Con il coronavirus a soffrire è anche il settore no-food

È di ieri la notizia che a Marsala oltre 150mila euro in fiori stanno marcendo nelle camere frigorifere. Prodotti pronti per il commercio e che invece di arrivare a fioristi (chiusi) o banchi dei cimiteri (vietati i funerali) stanno terminando la loro vita in una cella frigorifera.
Il Coronavirus è arrivato nel momento clou della stagione per la produzione e commercializzazione di piante e fiori. Sono così crollate le vendite con ripercussioni sul fatturato dei mesi più importanti dell’anno per questa produzione.
A piangere sono naturalmente i produttori che hanno lavorato per assicurare un prodotto che nella cittadina trapanese riesce ancora a trovare una zona votata e coltivatori esperti.
Non solo fiori però. Anche Mario Faro, della Piante Faro ha da lamentarsi.
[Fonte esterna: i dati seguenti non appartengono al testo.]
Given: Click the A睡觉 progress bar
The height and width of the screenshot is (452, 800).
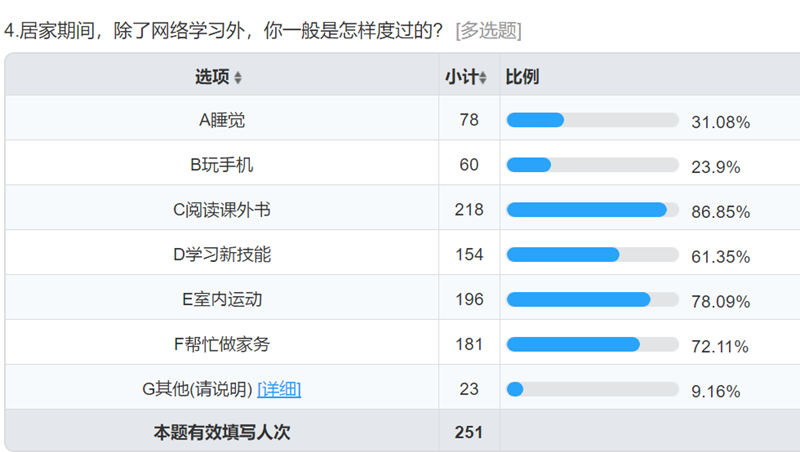Looking at the screenshot, I should [x=592, y=120].
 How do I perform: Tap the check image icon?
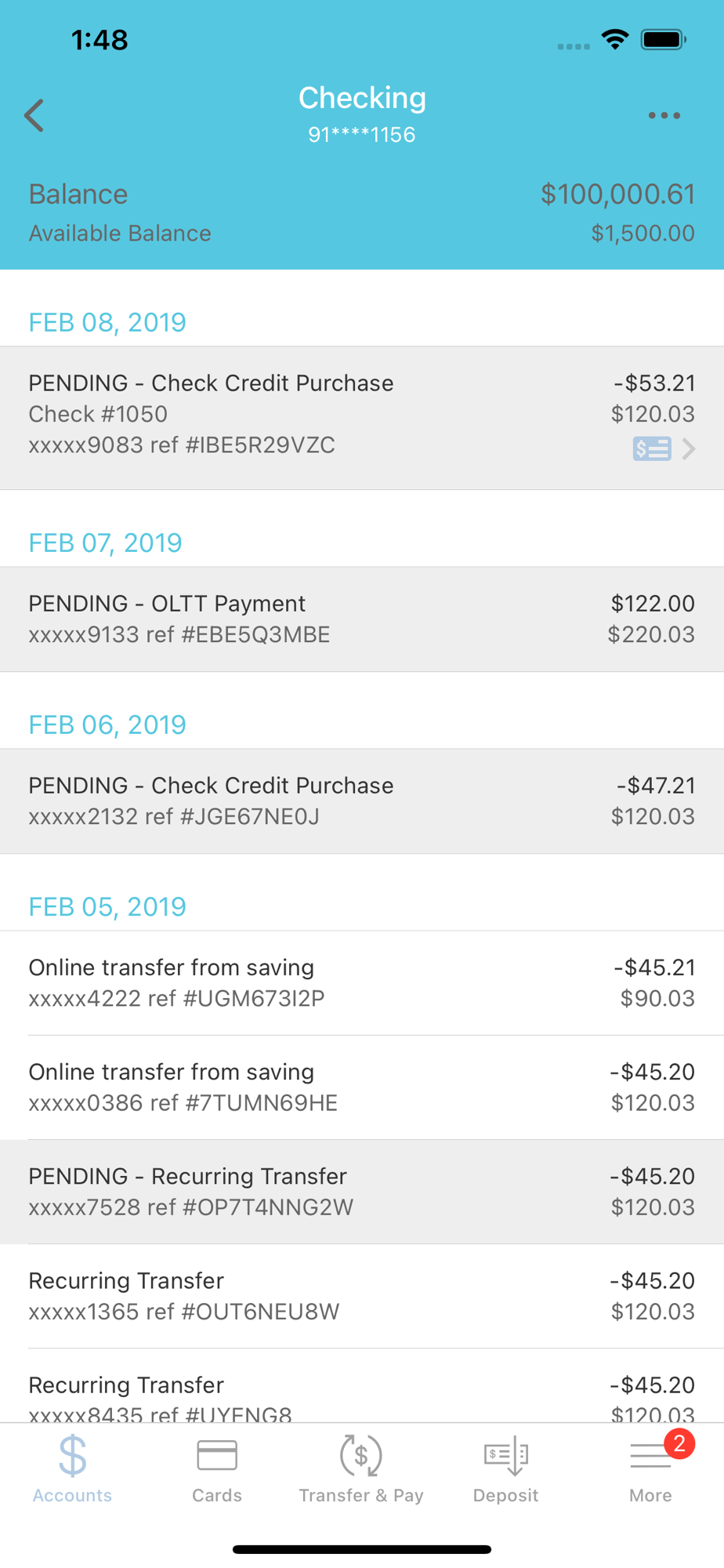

Uno storico vivaio di questa portata soffre terribilmente. Avere piante pronte per le consegne e non poterle consegnare vuol dire non incassare. Non incassare per le aziende equivale ad interrompere un flusso di denaro utile a tenere in piedi tutta la macchina produttiva e organizzativa.
Decine e decine di impiegati, bollette, e quanto serve per far vivere il bene più prezioso per una azienda agricola: la pianta. Il recente decreto “cura Italia” sembra aver dimenticato queste realtà. Tutto ciò che non viene classificato come food soffrirà più di tutti per delle misure ancora troppo tiepide.